OPINION: Cabin laptop ban is selective, ineffective

Just two hours before the UK parliament became the scene of an armed assault and counter-­terrorism ­operation, the transport secretary had been inside, fending off awkward questions about ­weaknesses in new enhanced security measures for airline passengers.

Contradictory logic is rife in the aviation security game. The passenger with a pocket-knife will have the instrument confiscated before being allowed to board. If the passenger is not considered a threat, there is no reason to remove the knife. If they are, then letting them board, with or without the knife, is a security risk.

Pilots endure X-ray screening and other invasive checks before being handed complete access to the ­aircraft’s controls. And perfectly-safe aircraft divert after a phoned-in threat, not because its passengers are in danger but because the charade is necessary to avoid escalation down the line.

Unsurprising, then, that some of the reasoning behind the latest US and UK measures appears to border on the ludicrous.

Asset Image


Concealment of explosives inside consumer items is a legitimate concern, borne out by the laptop bomb detonated on an Airbus last year and the interception of devices fitted inside printer cartridges, which were carried on freighter aircraft, in 2010.

But the selective ban by the UK and US governments is at best inconsistent and at worst ineffective.

From the outset there was an extraordinary mismatch over the types of device considered a threat, and the countries involved.

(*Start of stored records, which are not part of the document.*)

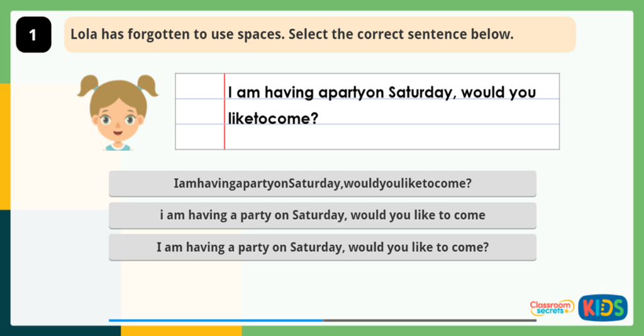The image size is (644, 336).
Task: Click the empty third line of the notebook
Action: [392, 137]
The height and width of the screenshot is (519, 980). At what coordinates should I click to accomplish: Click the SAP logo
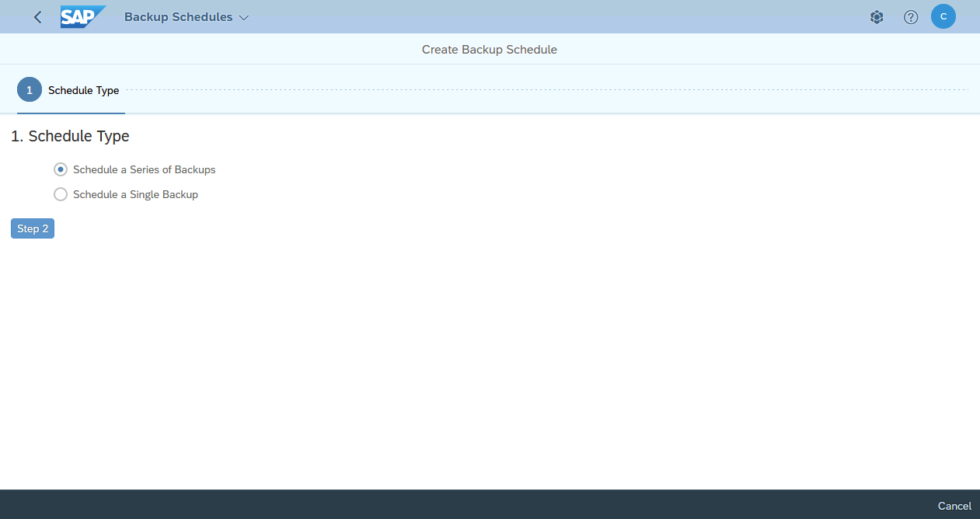pos(82,16)
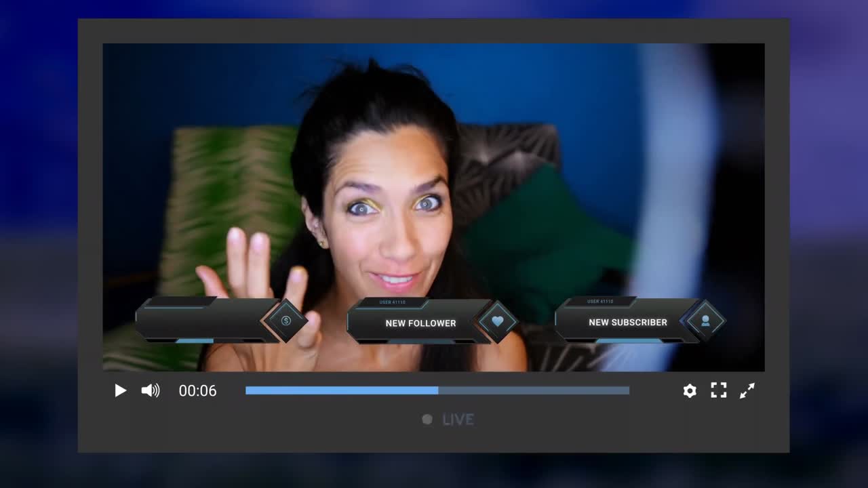Mute the video volume
The height and width of the screenshot is (488, 868).
[x=149, y=390]
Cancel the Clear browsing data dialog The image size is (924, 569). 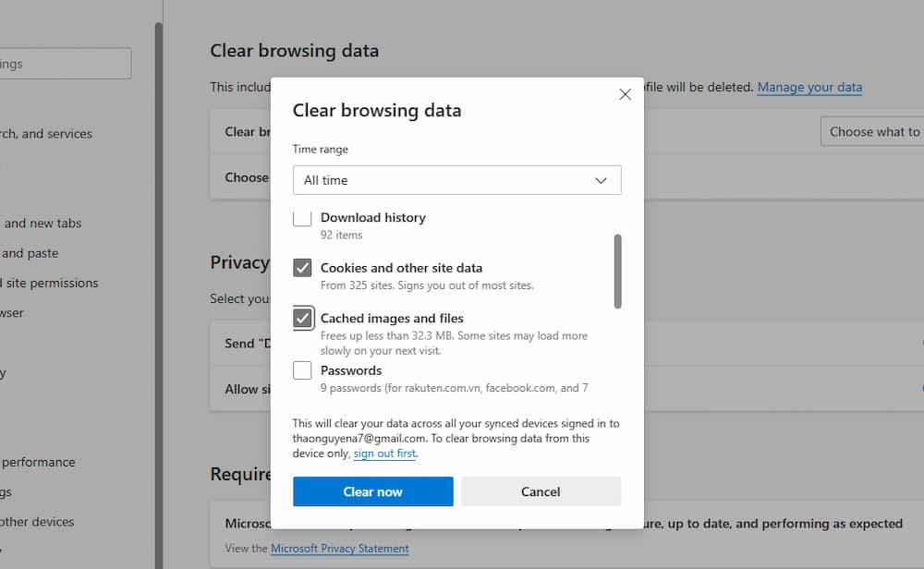pyautogui.click(x=541, y=491)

Absence of the United Arab Emirates and Qatar from the UK list will inevitably spark accusations of underhanded retribution against Gulf airlines by the US government.

Limited application to US- and UK-bound flights places the onus for application on gate security, rather than central screening, and the procedures for dealing with a prohibited laptop at the gate – bearing in mind that it must, by definition, be treated as a bomb – ­apparently involve loading it on the aircraft anyway.

Transferring electronic devices to the hold also contradicts the rationale that equipment powered by lithium batteries should stay in the cabin, to reduce the risk of fire – not to mention the complicating fact that such devices, like otherwise-banned liquids, might have been purchased in airside outlets.

Even airports not directly featuring on the lists drawn up by the US and UK governments will have to adjust to the regime to account for transfer and stopover passengers.

Undeniable requirements for discretion in matters relating to intelligence and security provide an all-­covering carpet under which anything tricky to explain can be swept, using nothing more than vague references to secrecy as a broom. But public confidence in such measures is also essential, and gaps in the logic will do little to reinforce it.